Re: mm, vmscan: commit makes PAE kernel crash nightly (bisected)

From: Trevor Cordes
Date: Sun Jan 29 2017 - 17:51:09 EST


On 2017-01-25 Michal Hocko wrote:
> On Wed 25-01-17 04:02:46, Trevor Cordes wrote:
> > OK, I patched & compiled mhocko's git tree from the other day
> > 4.9.0+. (To confirm, weird, but mhocko's git tree I'm using from a
> > couple of weeks ago shows the newest commit (git log) is
> > 69973b830859bc6529a7a0468ba0d80ee5117826 "Linux 4.9"? Let me know
> > if I'm doing something wrong, see below.)
>
> My fault. I should have noted that you should use since-4.9 branch.

OK, I have good news. I compiled your mhocko git tree (properly this
tim!) using since-4.9 branch (last commit
ca63ff9b11f958efafd8c8fa60fda14baec6149c Jan 25) and the box survived 3
3am's, over 60 hours, and I made sure all the usual oom culprits ran,
and I ran extras (finds on the whole tree, extra rdiff-backups) to try
to tax it. Based on my previous criteria I would say your since-4.9 as
of the above commit solves my bug, at least over a 3 day test span
(which it never survives when the bug is present)!

I tested WITHOUT any cgroup/mem boot options. I do still have my
mem=6G limiter on, though (I've never tested with it off, until I solve
the bug with it on, since I've had it on for many months for other
reasons).

On 2017-01-27 Michal Hocko wrote:
> OK, that matches the theory that these OOMs are caused by the
> incorrect active list aging fixed by b4536f0c829c ("mm, memcg: fix
> the active list aging for lowmem requests when memcg is enabled")
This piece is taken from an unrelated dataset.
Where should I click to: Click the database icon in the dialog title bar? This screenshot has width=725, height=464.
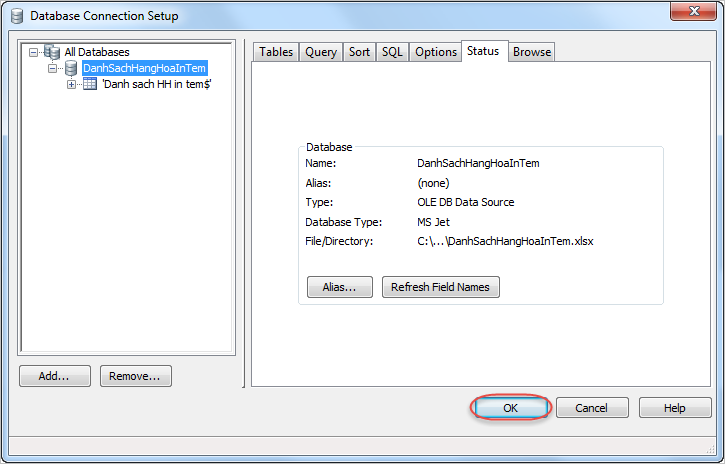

b4536f0c829c isn't in the since-4.9 I tested above though? So
something else you did must have fixed it (also)? I don't think I've
run any tests yet with b4536f0c829c in them? I think the vanillas I
was doing a couple of weeks ago were before b4536f0c829c, but I can't
be sure.

What do I test next? Does the since-4.9 stuff get pushed into vanilla
(4.9 hopefully?) so it can find its way into Fedora's stuck F24
kernel?

I want to also note that the RHBZ
https://bugzilla.redhat.com/show_bug.cgi?id=1401012 is garnering more
interest as more people start me-too'ing. The situation is almost
always the same: large rsync's or similar tree-scan accesses cause oom
on PAE boxes. However, I wanted to note that many people there reported
that cgroup_disable=memory doesn't fix anything for them, whereas that
always makes the problem go away on my boxes. Strange.

Thanks Michal and Mel, I really appreciate it!